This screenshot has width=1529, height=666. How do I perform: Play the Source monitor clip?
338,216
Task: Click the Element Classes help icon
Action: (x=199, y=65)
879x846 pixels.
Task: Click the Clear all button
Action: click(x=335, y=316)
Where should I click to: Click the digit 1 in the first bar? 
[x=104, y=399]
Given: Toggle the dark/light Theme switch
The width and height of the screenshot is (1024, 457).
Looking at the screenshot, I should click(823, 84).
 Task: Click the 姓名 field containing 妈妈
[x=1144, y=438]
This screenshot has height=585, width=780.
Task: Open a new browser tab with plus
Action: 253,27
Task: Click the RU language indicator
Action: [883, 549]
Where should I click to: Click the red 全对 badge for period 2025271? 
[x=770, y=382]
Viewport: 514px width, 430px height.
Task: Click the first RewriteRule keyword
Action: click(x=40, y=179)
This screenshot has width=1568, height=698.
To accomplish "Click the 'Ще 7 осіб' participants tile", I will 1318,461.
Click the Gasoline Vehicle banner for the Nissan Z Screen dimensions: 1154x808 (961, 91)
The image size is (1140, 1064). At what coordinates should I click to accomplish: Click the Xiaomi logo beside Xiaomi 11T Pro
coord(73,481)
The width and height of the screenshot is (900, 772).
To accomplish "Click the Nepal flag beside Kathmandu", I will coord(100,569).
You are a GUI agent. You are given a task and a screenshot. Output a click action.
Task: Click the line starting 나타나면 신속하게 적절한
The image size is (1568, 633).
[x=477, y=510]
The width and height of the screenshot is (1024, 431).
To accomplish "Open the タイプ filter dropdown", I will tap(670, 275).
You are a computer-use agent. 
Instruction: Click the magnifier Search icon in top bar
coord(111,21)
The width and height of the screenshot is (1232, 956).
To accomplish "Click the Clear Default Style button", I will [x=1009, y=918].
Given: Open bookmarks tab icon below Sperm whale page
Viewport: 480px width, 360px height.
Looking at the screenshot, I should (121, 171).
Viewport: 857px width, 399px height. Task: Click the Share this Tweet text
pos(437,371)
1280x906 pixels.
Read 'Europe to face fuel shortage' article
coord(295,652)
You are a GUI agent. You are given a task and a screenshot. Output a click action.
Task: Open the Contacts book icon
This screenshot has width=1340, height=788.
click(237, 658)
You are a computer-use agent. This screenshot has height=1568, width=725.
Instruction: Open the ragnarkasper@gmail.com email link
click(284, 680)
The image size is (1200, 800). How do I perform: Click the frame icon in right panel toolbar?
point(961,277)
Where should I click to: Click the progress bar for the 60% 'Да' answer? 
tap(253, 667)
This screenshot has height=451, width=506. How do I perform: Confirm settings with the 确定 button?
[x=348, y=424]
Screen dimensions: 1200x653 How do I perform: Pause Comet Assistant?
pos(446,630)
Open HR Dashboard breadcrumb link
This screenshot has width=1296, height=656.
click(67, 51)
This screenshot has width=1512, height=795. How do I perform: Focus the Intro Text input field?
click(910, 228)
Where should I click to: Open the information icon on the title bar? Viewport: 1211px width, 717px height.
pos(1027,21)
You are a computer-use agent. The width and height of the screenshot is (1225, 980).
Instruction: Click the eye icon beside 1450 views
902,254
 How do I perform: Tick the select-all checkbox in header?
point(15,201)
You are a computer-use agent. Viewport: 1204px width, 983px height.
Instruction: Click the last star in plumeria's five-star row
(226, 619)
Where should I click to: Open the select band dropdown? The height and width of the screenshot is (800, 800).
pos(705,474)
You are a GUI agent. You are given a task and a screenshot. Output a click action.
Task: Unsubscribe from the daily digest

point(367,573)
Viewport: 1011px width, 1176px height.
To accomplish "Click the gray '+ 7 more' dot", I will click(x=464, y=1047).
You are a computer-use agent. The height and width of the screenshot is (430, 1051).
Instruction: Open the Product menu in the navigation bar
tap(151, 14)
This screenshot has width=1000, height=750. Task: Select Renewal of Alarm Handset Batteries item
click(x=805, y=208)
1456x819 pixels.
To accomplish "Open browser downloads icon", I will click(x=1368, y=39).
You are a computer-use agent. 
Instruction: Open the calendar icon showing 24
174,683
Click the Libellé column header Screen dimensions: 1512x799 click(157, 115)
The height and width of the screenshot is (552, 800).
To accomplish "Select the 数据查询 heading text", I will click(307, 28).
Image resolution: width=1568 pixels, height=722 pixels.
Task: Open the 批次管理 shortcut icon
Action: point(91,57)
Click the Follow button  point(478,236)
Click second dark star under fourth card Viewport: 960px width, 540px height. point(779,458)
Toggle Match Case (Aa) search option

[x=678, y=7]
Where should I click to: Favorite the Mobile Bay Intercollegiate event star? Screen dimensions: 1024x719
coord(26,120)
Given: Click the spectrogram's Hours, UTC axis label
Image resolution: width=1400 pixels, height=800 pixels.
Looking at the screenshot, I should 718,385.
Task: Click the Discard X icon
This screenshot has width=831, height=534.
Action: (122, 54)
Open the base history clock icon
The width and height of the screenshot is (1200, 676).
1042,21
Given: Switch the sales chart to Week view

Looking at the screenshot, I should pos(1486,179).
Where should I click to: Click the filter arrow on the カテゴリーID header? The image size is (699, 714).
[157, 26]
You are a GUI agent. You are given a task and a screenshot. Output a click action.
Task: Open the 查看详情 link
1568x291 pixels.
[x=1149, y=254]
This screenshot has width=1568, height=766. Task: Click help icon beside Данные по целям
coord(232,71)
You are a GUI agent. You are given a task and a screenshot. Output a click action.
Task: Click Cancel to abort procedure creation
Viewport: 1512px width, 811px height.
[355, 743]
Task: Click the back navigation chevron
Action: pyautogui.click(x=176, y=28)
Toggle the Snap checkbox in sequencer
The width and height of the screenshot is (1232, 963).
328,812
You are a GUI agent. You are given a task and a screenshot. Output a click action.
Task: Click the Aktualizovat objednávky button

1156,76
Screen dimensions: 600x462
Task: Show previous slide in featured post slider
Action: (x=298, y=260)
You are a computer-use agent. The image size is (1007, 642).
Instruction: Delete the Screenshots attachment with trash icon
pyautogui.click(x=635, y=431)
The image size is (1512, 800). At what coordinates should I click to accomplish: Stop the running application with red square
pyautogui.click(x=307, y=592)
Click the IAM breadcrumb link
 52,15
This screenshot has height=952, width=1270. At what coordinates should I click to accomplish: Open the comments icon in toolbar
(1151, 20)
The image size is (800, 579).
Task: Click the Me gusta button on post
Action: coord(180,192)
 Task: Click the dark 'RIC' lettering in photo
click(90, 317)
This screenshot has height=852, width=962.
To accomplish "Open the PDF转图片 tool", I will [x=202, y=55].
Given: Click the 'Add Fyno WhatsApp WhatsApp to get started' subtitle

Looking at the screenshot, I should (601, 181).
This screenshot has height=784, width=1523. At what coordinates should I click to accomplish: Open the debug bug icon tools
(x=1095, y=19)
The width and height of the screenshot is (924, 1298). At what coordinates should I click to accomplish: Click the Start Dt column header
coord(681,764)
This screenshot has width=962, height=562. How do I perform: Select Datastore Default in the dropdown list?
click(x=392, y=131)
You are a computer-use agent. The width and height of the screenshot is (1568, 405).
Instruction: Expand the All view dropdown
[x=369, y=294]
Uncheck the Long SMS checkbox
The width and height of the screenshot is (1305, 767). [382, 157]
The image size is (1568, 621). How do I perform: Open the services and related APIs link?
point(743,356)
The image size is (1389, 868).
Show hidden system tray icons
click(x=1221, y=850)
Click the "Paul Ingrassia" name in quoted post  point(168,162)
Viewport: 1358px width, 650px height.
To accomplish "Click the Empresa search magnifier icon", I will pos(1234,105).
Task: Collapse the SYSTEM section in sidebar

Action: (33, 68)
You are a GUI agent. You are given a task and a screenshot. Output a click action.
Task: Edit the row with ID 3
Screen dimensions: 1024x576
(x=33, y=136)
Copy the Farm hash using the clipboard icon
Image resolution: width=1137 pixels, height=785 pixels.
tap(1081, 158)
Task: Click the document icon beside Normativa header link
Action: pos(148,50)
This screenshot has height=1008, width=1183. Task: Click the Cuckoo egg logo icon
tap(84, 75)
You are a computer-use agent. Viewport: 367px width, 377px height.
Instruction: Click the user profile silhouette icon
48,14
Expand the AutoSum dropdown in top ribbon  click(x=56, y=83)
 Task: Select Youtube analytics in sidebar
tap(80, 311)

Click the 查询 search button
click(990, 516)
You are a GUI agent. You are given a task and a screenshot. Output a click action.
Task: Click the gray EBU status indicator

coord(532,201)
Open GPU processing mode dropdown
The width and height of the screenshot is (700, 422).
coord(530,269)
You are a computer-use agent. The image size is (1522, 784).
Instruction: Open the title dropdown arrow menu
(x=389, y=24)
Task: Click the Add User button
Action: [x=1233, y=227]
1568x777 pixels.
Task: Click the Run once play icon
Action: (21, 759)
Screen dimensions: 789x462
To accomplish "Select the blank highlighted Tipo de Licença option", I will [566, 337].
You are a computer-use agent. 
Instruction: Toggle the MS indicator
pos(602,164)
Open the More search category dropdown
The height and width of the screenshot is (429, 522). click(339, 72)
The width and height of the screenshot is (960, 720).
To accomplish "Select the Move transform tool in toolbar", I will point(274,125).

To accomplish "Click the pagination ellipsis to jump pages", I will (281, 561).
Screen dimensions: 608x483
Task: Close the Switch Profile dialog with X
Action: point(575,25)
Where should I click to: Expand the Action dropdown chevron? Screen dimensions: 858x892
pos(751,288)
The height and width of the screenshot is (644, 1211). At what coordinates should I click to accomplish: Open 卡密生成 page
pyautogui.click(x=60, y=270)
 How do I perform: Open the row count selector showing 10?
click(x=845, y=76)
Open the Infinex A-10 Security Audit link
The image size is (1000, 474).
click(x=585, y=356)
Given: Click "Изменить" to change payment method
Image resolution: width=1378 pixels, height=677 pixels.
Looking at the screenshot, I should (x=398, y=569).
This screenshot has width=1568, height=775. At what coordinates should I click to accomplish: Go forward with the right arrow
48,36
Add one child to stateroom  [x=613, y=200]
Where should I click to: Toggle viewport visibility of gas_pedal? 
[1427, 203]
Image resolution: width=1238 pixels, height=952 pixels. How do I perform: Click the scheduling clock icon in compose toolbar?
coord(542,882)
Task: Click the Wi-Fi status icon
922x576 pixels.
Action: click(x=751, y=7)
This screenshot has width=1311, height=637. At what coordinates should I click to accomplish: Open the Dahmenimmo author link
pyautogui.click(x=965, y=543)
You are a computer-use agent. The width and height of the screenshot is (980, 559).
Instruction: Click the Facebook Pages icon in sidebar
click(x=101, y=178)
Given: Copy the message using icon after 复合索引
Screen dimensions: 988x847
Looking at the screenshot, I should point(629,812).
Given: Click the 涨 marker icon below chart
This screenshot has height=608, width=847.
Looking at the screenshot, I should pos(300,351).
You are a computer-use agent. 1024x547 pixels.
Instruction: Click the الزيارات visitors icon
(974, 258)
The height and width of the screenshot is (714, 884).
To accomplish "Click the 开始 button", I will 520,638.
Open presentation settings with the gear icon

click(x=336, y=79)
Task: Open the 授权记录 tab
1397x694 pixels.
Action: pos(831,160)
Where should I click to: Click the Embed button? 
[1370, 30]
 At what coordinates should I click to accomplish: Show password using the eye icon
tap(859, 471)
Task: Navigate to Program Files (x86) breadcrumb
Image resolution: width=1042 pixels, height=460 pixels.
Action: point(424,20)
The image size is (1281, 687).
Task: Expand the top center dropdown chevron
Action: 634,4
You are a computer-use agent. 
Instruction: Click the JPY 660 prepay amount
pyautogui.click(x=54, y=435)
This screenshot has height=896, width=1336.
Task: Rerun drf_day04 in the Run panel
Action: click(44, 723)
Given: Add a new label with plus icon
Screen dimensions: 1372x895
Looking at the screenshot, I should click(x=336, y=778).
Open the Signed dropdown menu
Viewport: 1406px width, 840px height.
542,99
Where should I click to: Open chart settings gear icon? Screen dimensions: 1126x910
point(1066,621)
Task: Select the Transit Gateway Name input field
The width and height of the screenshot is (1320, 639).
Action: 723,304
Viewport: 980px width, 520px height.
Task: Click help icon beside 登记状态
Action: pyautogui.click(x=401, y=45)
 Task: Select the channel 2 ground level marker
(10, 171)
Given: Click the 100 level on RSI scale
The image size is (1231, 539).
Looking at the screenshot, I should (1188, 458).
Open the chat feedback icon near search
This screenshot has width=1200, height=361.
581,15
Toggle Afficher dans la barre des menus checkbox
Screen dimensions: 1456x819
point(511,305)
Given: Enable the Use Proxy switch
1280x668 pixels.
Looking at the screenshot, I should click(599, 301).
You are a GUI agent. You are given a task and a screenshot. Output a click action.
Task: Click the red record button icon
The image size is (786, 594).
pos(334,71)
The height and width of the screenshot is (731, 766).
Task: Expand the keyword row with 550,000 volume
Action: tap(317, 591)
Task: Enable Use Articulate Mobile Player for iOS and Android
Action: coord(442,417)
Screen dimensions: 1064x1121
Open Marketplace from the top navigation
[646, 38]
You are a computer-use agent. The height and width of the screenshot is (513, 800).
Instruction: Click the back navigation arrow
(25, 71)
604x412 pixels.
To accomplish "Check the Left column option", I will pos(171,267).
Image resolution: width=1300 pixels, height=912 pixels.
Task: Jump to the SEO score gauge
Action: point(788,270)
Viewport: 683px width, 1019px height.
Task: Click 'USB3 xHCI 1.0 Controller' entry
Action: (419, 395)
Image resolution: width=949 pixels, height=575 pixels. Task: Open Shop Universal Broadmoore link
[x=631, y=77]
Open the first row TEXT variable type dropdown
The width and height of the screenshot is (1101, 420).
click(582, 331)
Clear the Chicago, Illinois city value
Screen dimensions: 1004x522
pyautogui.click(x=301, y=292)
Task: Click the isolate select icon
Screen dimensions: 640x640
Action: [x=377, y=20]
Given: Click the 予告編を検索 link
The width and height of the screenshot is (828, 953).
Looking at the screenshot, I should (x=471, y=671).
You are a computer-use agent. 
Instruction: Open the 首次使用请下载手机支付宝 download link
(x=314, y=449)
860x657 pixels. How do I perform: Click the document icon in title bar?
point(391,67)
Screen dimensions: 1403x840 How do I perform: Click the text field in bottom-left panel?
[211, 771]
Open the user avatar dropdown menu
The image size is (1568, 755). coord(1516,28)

TRY IT
The answer should consist of the lines from the first line of the entries through the line with "Given: Toggle the dark/light Theme switch", copied exactly.

RESULT
This screenshot has width=1529, height=666. How do I perform: Play the Source monitor clip?
338,216
Task: Click the Element Classes help icon
Action: (x=199, y=65)
879x846 pixels.
Task: Click the Clear all button
Action: click(x=335, y=316)
Where should I click to: Click the digit 1 in the first bar? 
[x=104, y=399]
Given: Toggle the dark/light Theme switch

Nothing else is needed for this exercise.